Scarlett of Suburbia

Field Notes from The Motherhood


January 2009

Why Do You Work?

Most of us would say money. And yet money alone does not motivate better work or increase job satisfaction. Do we work for money because there is an underlying premise that people don’t like to work and must be bribed to do it?

That may have been true for the industrial revolution, but a key difference between the industrial economy and the digital economy is that the role of the worker has shifted from brawn to brain. Knowledge is now a key differentiator, so is it also time to revisit this most fundamental value equation?

A year ago, Seth Godin wrote about the passionate worker:

A new class of jobs (and workers) is creating a different sort of worker, though. This is the person who works out of passion and curiosity, not fear.  The passionate worker doesn’t show up because she’s afraid of getting in trouble, she shows up because it’s a hobby that pays. The passionate worker is busy blogging on vacation… because posting that thought and seeing the feedback it generates is actually more fun than sitting on the beach for another hour.

A recent Businessweek article, “Will Work for Praise” describes how web entrepreneurs are making money through armies of volunteers willing to work for free to build their own personal brands. In a web 2.0 world, there is an implicit symbiotic relationship in place around resource exchange: entrepreneur(s) with money provide(s) platform and technology, volunteers with time provide relevant content to build a personal brand and help others.

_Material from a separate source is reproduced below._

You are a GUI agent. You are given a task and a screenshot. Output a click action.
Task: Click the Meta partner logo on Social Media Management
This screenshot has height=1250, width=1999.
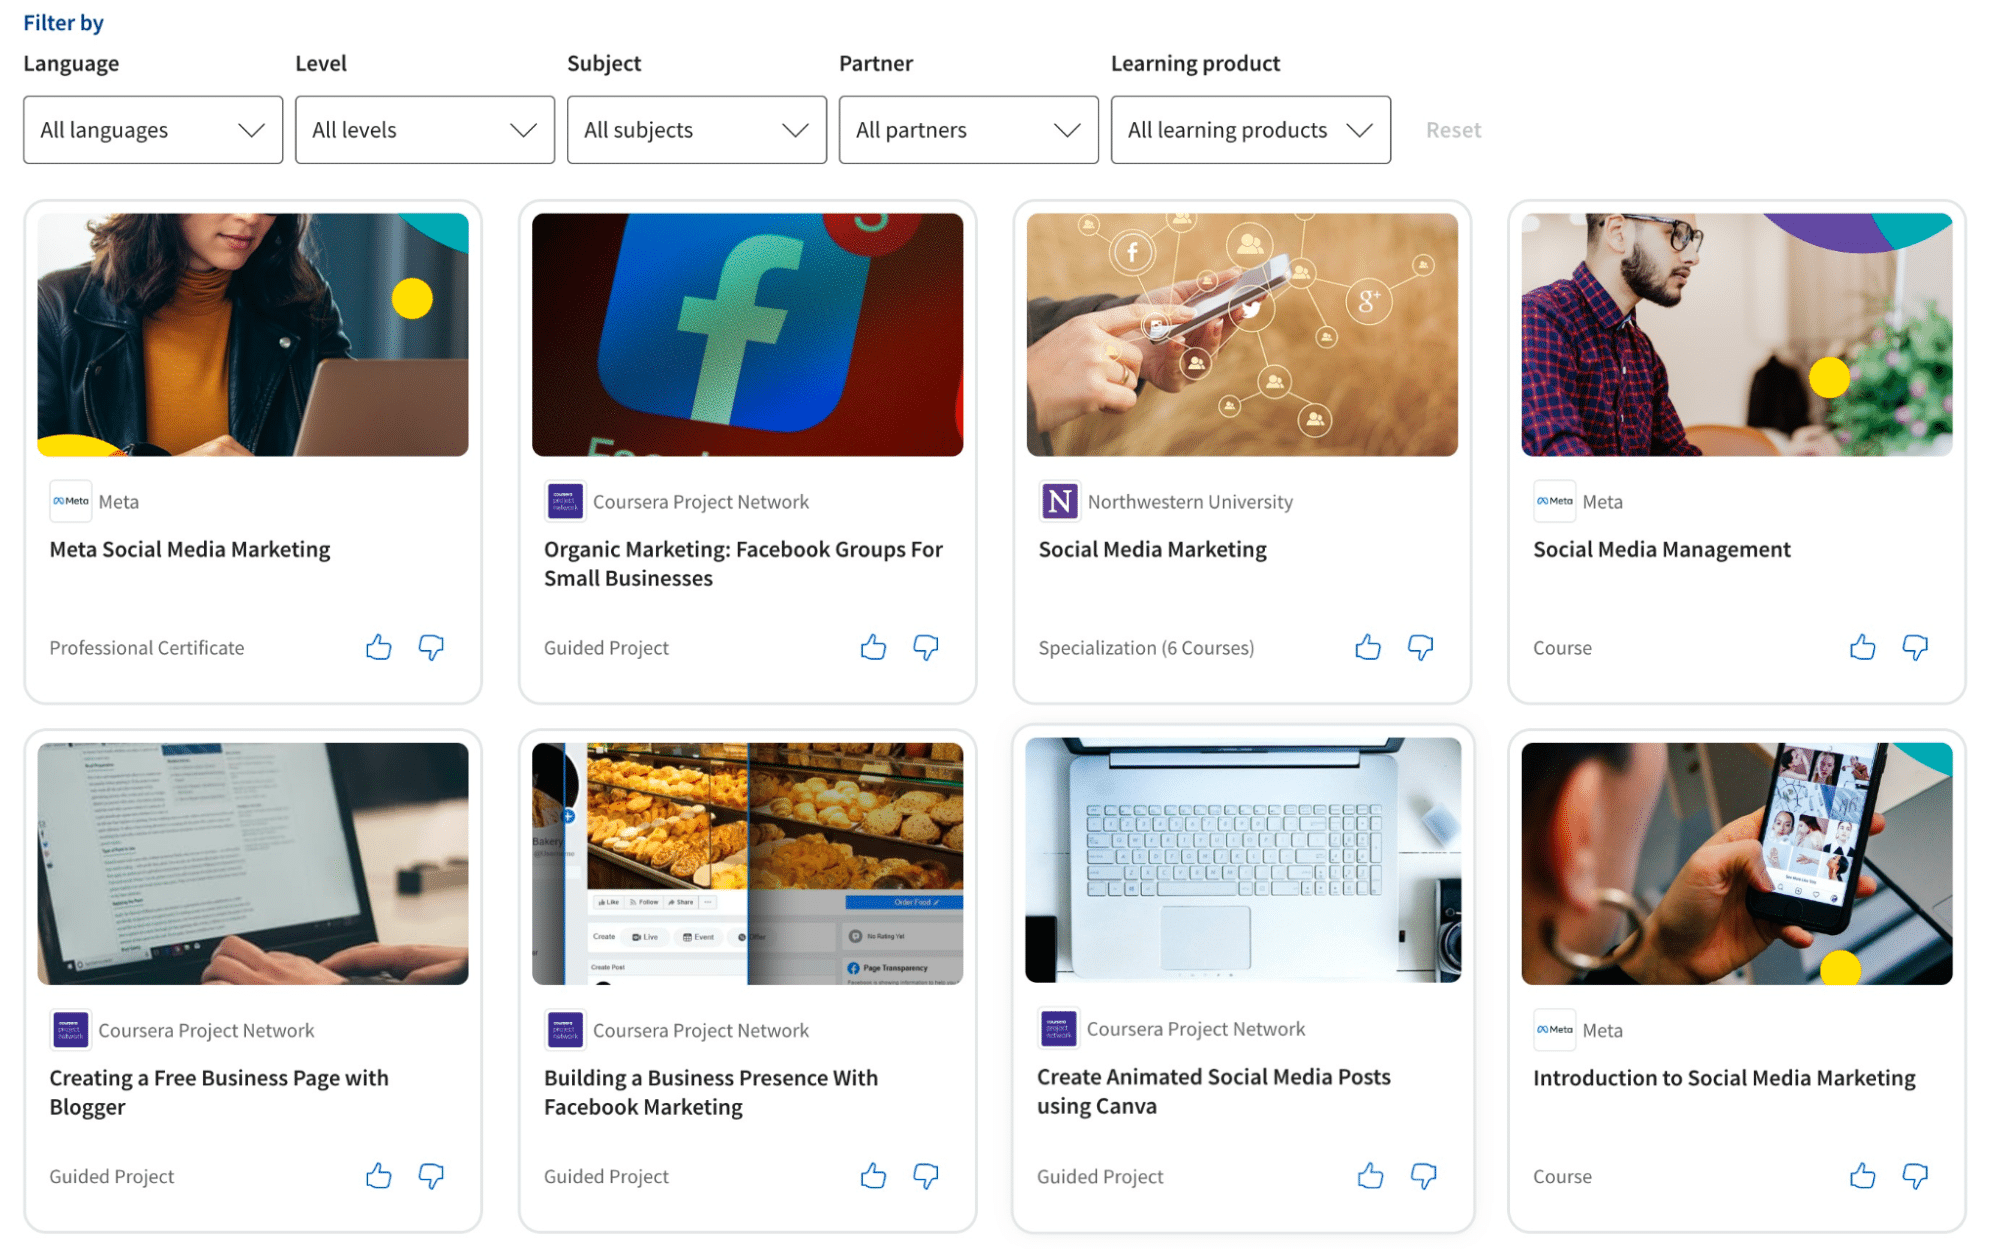pos(1554,501)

Adam Smith, who is widely regarded as the father of modern economics, lived and wrote during a similarly challenging transition from an agrarian to industrial society. Before he published The Wealth of Nations, Smith wrote a classic treatment of ethics that laid the foundation for his free-enterprise classic. In The Theory of Moral Sentiments, Smith proposed that beyond economic pursuits, there are moral pre-requisites to capitalism. Human nature isn’t just about self-interest but it also includes important motivators: sympathy, empathy, friendship, love and the desire for social approval.

The Wealth of Nations draws on situations where man’s morality is likely to play a smaller role — such as the laborer involved in pin-making — whereas the Theory of Moral Sentiments focuses on situations where man’s morality is likely to play a dominant role among more personal exchanges.

If people want to work and are willing to do it for free or some other value exchange in the digital economy, should businesses adapt to this new sensibility?

This entry was originally written by Lori Laurent Smith (moi), edited by Marta Strickland and posted on Threeminds.


Content Strategy for the Social and Semantic Web

Remember the party game “Telephone”, where a simple phrase is whispered from ear to ear around a circle of friends? The payoff is when the final phrase is uttered out loud by the last person and it is completely transformed.

Content flows online the same way.

No longer constrained to the artificial restrictions of a web site, or even the browser (mobile), content is ‘the story’ that is being passed from blog post to comment to tweet. Content takes on a new reality from its passage across the web. From a marketing and brand perspective, the challenge for content strategy in a social and semantic world (aka web 3.0) is to ensure the key messaging content is still accurate and complete as it evolves.

Before going much further, let me clarify what content strategy means for the social and semantic web. Content strategy is a 40,000 foot strategic overview of content, aligning content, its purpose, creation, publication, and use with the overall business strategy and marketing objectives of an enterprise. Developing a content strategy means it must be resilient against the web reality that the content will be adopted, mixed, mashed and recreated in a post-modern lovefest by enthusiasts and enemies, influencers and newbies. Additionally, there is the hyper-connectivity of users plus the immediacy and velocity of conversation so:

a. Inconsistencies or gaps between the message and the supporting content, or user experience will be called out
b. Gaps filled by users aggregating and adding to existing content
c. Online perceptions of brands, products, or services are created that are a new reality from the user’s perspective

This is complicated by the increasingly interactive nature of the web making not only the content but where, when and how its accessed, organized and read, viewed or listened to, important elements to consider.

To simplify this approach, here are the key questions marketers, strategists, planners and the like may find useful when developing a comprehensive content strategy:

  1. Why communicate at all? What is the risk:reward?
  2. What are the goals and objectives of:
    1. The enterprise, how can the content strategy help achieve them?
    2. For the content strategy itself?
  3. What does real success for each of the above look like?
  4. How is success measured?
  5. What content already exists?
    • Where are there gaps
    • What content must be created?
    • Will fans create it?
  6. What are the desired outcomes of creating and distributing this content?
  7. Who are the uber-influencers to carry and serve the content?
    • Where are they?
    • How best to connect them with content?

These musings are most definitely a work-in-progress. What else would you add to consider when developing a content strategy for the internet as it continues to evolve beyond the browser?